1.
«Охотничий азарт… Боевой азарт… Неужели я выгляжу в бою так
же, как он?» – подумал Мерлин, жуя травинку, и перевёл взгляд с обтянутой
кольчужной сеткой спины Артура на усыпанные седоватыми ягодами заросли черники
под ногами. В этот миг красавец-олень, закинув назад увенчанную великолепными
рогами голову, выскочил на поляну. Словно его что-то вспугнуло там, в густом
кустарнике. Мерлин залюбовался застывшим в прыжке изящным животным.

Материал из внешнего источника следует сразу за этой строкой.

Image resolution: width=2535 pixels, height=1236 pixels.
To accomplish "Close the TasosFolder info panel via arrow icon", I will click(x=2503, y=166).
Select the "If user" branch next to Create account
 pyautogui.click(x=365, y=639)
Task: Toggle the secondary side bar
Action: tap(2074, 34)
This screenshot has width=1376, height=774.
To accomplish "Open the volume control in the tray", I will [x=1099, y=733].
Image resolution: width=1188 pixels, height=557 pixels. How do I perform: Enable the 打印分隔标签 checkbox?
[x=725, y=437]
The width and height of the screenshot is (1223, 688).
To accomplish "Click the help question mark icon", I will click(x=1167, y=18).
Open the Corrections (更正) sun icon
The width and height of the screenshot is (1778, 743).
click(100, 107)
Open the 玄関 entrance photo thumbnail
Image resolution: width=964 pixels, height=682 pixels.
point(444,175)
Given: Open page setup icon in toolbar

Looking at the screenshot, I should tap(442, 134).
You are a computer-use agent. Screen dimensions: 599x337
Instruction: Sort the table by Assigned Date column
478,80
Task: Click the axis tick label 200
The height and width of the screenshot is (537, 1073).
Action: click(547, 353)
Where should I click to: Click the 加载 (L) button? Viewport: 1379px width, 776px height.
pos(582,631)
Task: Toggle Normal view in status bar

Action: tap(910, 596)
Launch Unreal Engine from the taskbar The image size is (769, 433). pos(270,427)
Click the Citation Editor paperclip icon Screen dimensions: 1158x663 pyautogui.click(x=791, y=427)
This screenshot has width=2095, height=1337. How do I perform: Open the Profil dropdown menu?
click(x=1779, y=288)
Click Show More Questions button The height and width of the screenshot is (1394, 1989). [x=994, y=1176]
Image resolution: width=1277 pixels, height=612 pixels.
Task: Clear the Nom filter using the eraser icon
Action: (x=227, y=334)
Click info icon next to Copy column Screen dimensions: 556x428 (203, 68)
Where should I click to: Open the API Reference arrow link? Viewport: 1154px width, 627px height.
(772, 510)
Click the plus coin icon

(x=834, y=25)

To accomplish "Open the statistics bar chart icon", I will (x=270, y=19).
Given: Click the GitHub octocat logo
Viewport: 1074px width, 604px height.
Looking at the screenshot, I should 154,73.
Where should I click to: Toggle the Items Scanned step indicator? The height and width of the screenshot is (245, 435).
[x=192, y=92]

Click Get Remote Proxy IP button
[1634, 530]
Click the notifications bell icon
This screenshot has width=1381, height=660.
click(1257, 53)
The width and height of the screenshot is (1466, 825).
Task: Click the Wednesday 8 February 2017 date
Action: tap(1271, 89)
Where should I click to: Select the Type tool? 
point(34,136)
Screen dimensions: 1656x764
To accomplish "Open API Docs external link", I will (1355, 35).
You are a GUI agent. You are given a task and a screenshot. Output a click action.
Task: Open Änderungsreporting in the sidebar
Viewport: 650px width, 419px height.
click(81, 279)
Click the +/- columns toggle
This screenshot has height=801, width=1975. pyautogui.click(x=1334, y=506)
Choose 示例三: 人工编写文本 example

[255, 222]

Стояла почти середина лета. Жизнь рвалась к благодатному
солнцу на каждом пятачке древнего леса. Остро пахли примятая трава,
потревоженные листья дикой смородины, нагретые стволы золотых сосен. Прямо
перед носом волшебника покачивалась гроздь прозрачных на просвет рубиновых ягод
крушины. На ней сидели, занятые молодым делом, два отливающих зеленью и золотом
жука. Свиристели в ближнем орешнике мелкие пичуги.
Принц, не замечая всего того, что вызывало у его слуги
благоговейный восторг, прильнул к арбалету. Литые мускулы вздулись, напрягаясь
от волнения. Артур облизал с верхней губы, покрытой светлым юношеским пушком,
солоноватые бисеринки пота. Когда гибкое тело оленя на миг замерло в воздухе,
тетива со свистом распрямилась, и короткая, толстая стрела вошла точно в горло.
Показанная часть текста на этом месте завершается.